L’objectif de détourner de l’enfouissement 100 % des matières organiques d’ici 2020 sera-t-il atteint par l’ensemble des municipalités du Québec? Pour Jacques Charbonneau, président de JORA Kompost, fournisseur de composteurs résidentiels, commerciaux et industriels, le respect de l’échéancier semble plutôt improbable.

« Je ne suis pas devin, mais puisque le passé est garant du futur… Ce que l’on remarque, c’est que les échéanciers sont sans cesse repoussés depuis de nombreuses années, en partie à cause de contraintes économiques majeures. Mais si on dit quelque chose, est-ce qu’on peut s’engager à le faire? Puis pourquoi ne pas plutôt donner le choix au citoyen de décider s’il veut faire du compostage? Il devrait y avoir des incitatifs pour cela. »

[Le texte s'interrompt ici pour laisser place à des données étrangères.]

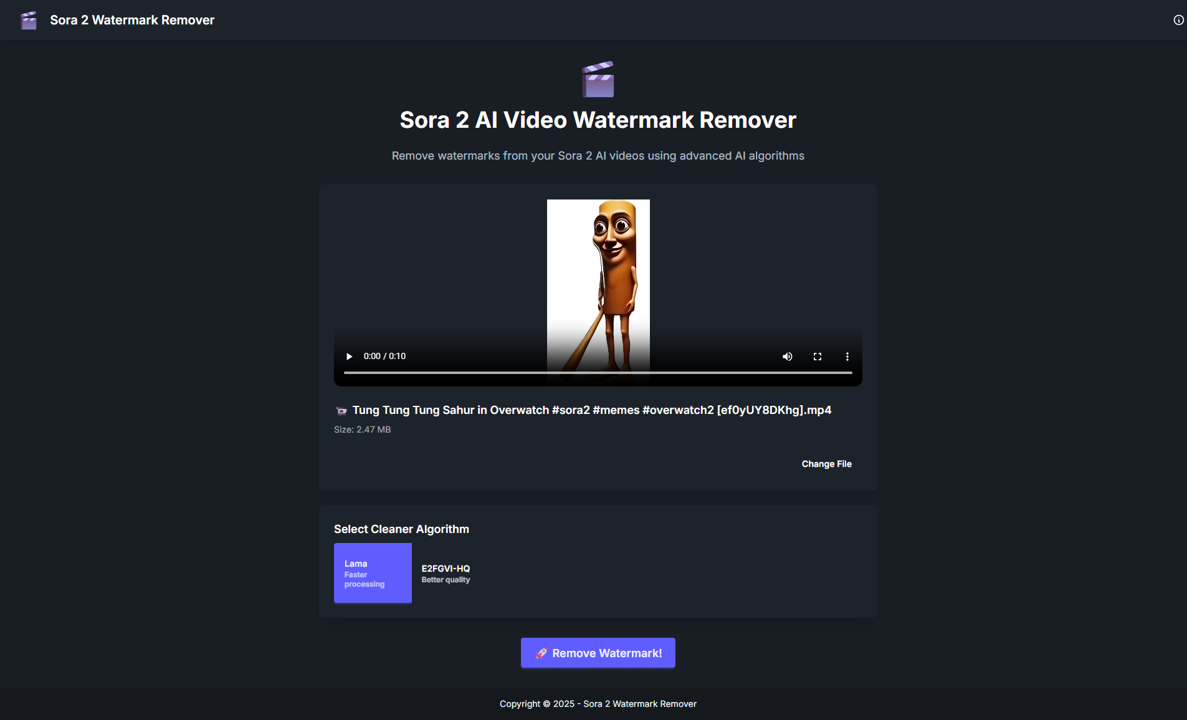Open the info icon in the top-right corner
The height and width of the screenshot is (720, 1187).
(x=1178, y=20)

M. Charbonneau reste néanmoins optimiste quant à la suite des choses. « Est-ce que les gens vont sacrifier l’environnement pour un budget? J’en doute, même si les élus ont des priorités, et que l’environnement en souffre toujours. Bien entendu, la planète n’a pas besoin de nous, c’est pour nous que l’on doit faire tout ça, pour avoir un endroit où il fait bon vivre. Et si on ne laisse rien à nos jeunes, ils vont dire qu’on leur a laissé un paquet de troubles. Oui j’ai des doutes, mais il faut bien que quelque chose se fasse! »

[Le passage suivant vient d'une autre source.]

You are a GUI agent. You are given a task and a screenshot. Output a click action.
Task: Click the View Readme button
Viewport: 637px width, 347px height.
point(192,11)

Selon lui, si l’on calcule le coût du transport des matières putrescibles d’une municipalité à son site d’enfouissement, sans oublier le prix de l’essence et les taxes municipales qui augmentent sans cesse, l’enfouissement, l’incinération ou la biométhanisation sont loin d’être les solutions les plus économiques.

« Avec les coûts de détournement [des matières putrescibles], si l’on prend en compte qu’un concombre est composé à 95 % d’eau, on doit se rendre à l’évidence qu’on déplace des camions remplis d’eau et d’air, et que les gens payent pour ça. »

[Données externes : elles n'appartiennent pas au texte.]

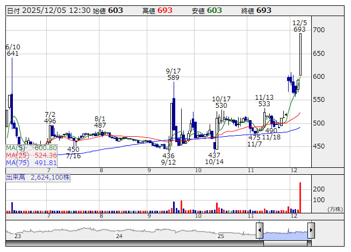This screenshot has width=351, height=252.
Task: Click the 9/17 peak label at 589
Action: click(173, 74)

Si le gouvernement provincial respecte la Politique qu’il a mise en place, les usines de biométhanisation seront graduellement implantées à large échelle dans plusieurs municipalités québécoises d’importance dans les prochaines années. Or, tout le monde ne fera pas de compostage, précise M. Charbonneau.

« Je ne suis pas contre les usines, mais je suis pour un choix éclairé. Je pense qu’il faut des projets qui peuvent fonctionner. La Suède possède des usines de biométhanisation qui depuis 20 ans n’ont jamais fait leurs coûts. Pourquoi dépenser des millions pour des usines, quand la moitié servira à payer les études pour leur mise sur pied? Il faut que chacun des intervenants trouve son compte. »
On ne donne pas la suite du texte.